Tuesday, March 13, 2012

Photography and Commodity Culture

Seeing the title, I didn't think I was going to be very intrigued by this chapter, but as it turn out, there were actually many more questions that I raised in this than any other section. Shall we begin?

-One Question I have about fashion photography and its use for advertising is whether or not the production of images, which are in part perpetuated by the advertisements, come from the demands consumers have, or if it is instead the mere power and prestige that these advertisers have by name that can produce the desire. What I mean by the later part is the question of whether or not what is produced can be entirely arbitrary and random, without any base, and only by the 'name-brand' are able to become popularized, or whether it comes from the consumers desires for a specific style that they themselves are unable to fabricate? This is related to photography because it asks then whether or not the images produced for fashion photography are designed from an emptiness, with roots that begin nowhere, or whether they are actually feeding off of and getting their juice from the rest of society.

-"The vast majority of fashion students never visit a factor throughout their degree" (240) What does this day about the production process? Both the production of the consumer items, and the production of images?

-"Tourists, having already consumed an array of exotic and glammored photographs of the place before arrival, search out these very images and sites to visit and photograph in order to feel that their trip is complete... conform to an image which has already been constructed." (242-243)

- H.S. Wong placed a baby next to a bombed out railroad in Shanghai to highlight devastation and desolation. 
It is appropriate to call this documentary? even journalism?
It is the photograph's 'accurate' content which makes it a documentary/journalistic photo, or can an emotion that is portrayed through construction, but is not present 'as is', be also considered a document of such?

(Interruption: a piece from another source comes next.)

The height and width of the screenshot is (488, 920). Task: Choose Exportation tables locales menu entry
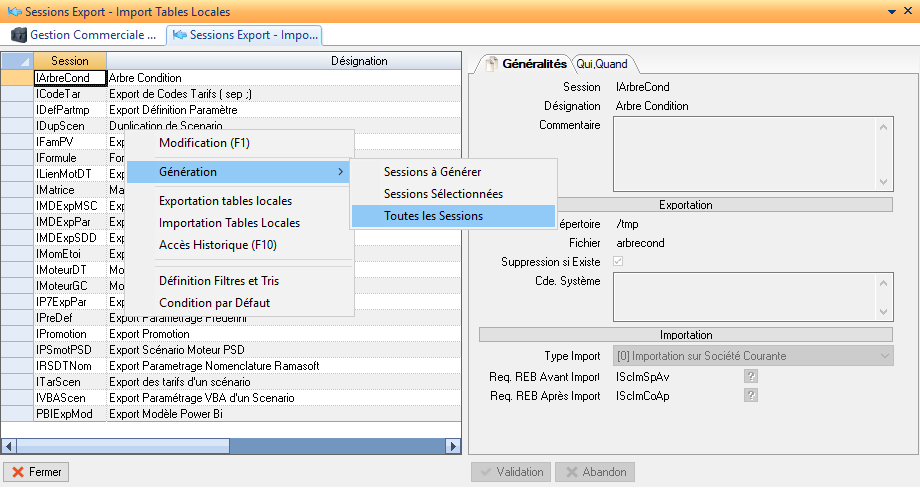225,201
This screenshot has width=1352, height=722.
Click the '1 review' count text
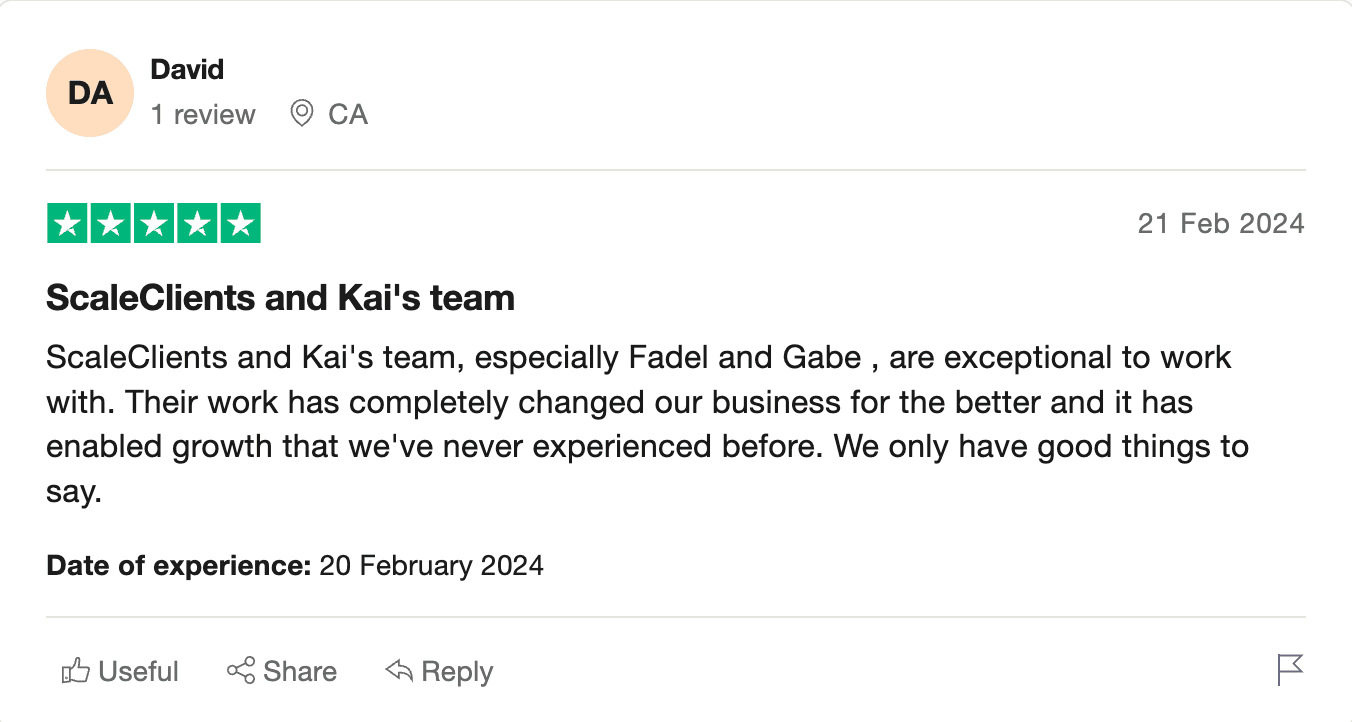203,115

- Freimut Dave commented on the portrayal of the US's most recent invasion in Iraq, saying that "a high percentage of people are watching without realizing this is a war" (210)
Could this be a result of having so many photographs and images shown to us on a daily basis, that we become detached from such images and video which really are of people suffering and dying?
Or could it be that we have to experience to relate?

-Machin states that this type of commercial photography is "photography in which there is connotation" (214) lacking denotative qualities, but might this be more of a cultural problem, as we look at like as a more generalized collective rather than focusing on the individual as it is then and there?